A libel pit is a public forum, such as a large public wiki, where lies and errors are propagated by various effects (including an echo chamber) all of which can be traced to a lack of integrity in governance.

This is the single most important issue in Consumerium Governance - since almost any negative statement about any product or company can be represented as libellous and interfering with one's business or diluting the trademark.

A naive legal view of the large public wiki is that it's open-ness protects it.
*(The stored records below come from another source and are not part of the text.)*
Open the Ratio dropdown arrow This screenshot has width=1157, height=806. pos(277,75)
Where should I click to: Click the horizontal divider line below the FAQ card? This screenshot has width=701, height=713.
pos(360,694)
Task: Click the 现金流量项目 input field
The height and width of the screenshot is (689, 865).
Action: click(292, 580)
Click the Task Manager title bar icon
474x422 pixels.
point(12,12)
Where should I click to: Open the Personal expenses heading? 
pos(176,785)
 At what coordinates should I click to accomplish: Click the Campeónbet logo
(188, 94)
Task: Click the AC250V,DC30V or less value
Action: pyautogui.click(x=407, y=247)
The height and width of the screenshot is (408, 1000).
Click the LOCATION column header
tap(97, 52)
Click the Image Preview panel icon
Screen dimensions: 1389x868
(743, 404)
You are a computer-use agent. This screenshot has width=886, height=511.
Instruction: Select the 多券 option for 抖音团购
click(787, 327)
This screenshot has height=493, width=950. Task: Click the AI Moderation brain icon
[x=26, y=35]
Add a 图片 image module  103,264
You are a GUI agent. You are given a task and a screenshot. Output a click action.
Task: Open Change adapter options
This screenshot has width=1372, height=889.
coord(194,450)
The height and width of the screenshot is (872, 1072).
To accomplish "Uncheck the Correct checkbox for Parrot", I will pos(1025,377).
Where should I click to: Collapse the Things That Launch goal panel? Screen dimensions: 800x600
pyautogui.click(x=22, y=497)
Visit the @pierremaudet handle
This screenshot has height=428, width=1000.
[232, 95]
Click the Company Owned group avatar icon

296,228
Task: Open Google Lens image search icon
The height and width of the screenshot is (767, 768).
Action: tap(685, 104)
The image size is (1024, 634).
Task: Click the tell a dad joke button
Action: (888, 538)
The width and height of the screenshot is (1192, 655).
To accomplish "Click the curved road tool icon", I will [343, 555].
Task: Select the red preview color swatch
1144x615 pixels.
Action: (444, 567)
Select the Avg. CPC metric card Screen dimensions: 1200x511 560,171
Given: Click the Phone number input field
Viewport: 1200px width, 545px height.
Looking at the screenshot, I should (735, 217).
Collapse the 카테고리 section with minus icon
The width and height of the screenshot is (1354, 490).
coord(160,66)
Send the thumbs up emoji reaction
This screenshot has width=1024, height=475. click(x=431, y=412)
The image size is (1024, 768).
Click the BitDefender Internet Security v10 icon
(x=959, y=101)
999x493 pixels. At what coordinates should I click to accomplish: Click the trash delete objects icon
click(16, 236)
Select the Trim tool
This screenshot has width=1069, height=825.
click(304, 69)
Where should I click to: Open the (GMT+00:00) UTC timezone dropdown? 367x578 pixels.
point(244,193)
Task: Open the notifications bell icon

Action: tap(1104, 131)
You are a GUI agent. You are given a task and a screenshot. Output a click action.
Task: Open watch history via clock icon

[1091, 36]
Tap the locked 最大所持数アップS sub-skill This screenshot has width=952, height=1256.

However, any exception to that open-ness drastically increases liabilities:

Legally, if one group of people is permitted to make or repeat statements that are inaccurate, about another person or group, and that person or group is in any way prevented or restricted or limited in responding or correcting what is said, the owner/operator of the service becomes legally liable as a publisher.

This effect has been predicted as one of the ways that Wikipedia will be destroyed. Those who seek to democratize or destroy it, for instance, might simply refer false statements made about individuals or groups, to those individuals or groups, and invite their strongest legal action against the project as a whole. Various lies about, among others, Mel Gibson (who has sued even *churches* for lying about him), Craig Hubley (who is accused/crediting with having authored a rather vast literature by various parties, but this in an "article" which contains obvious factual errors), and Islamic political movements (who various authors have claimed all advocate violent attacks on all Jews and Christians by definition) have been famously argued about there, and the question of legal liability for such statements, or consequences of the individuals or groups being informed of what is said about them on Wikipedia.*

This will be an important precedent for Consumerium Governance Organization to watch. In many ways the destruction of Wikipedia will yield various lessons that will be important to avoid in Consumerium's very much more important project.

Watch and learn! say the trolls.


  • In the most famous echo chamber example, w:User:RickK, a racist, made the allegation that referring w:User:RK's actual name and address (which he had voluntarily revealed) to Islamic groups he was defaming, specifically, the most democratic ones that work within political movements, was a "death threat". This was an obvious racist lie, and one that many people noticed, see [w:User:EntmootsOfTrolls/ban the discussion with the exact quotes], however, it was a convenient excuse for Wales and his cult of personality to attack someone who had spoken up loudly against biases in the Wikipedia against Muslims (and, interestingly, "queers" and feminists) and its strong pro-American bias in the terms it uses. Subsequently entire IP ranges where numerous parties had edited articles inherently hostile to the Bush administration, e.g. w:Bush family conspiracy theory were blocked, contrary to longstanding policy not to do so - this was apparently carried out by w:User:Tim_Starling who also lied about the reasons for doing so.

Legally, since the parties who are being libelled as having uttered so-called "death threats" are specifically the only people who cannot respond to repetitions of those threats, allegations about their identity, or motives of their opponents, Wales is publishing the "anti-" statements without acting as a common carrier for the "pro-" statements. He is tolerating reverts of edits that even so much as *agree* with the analysis above. Therefore, he is publishing libel, as his approved editors are exercising their editorial control.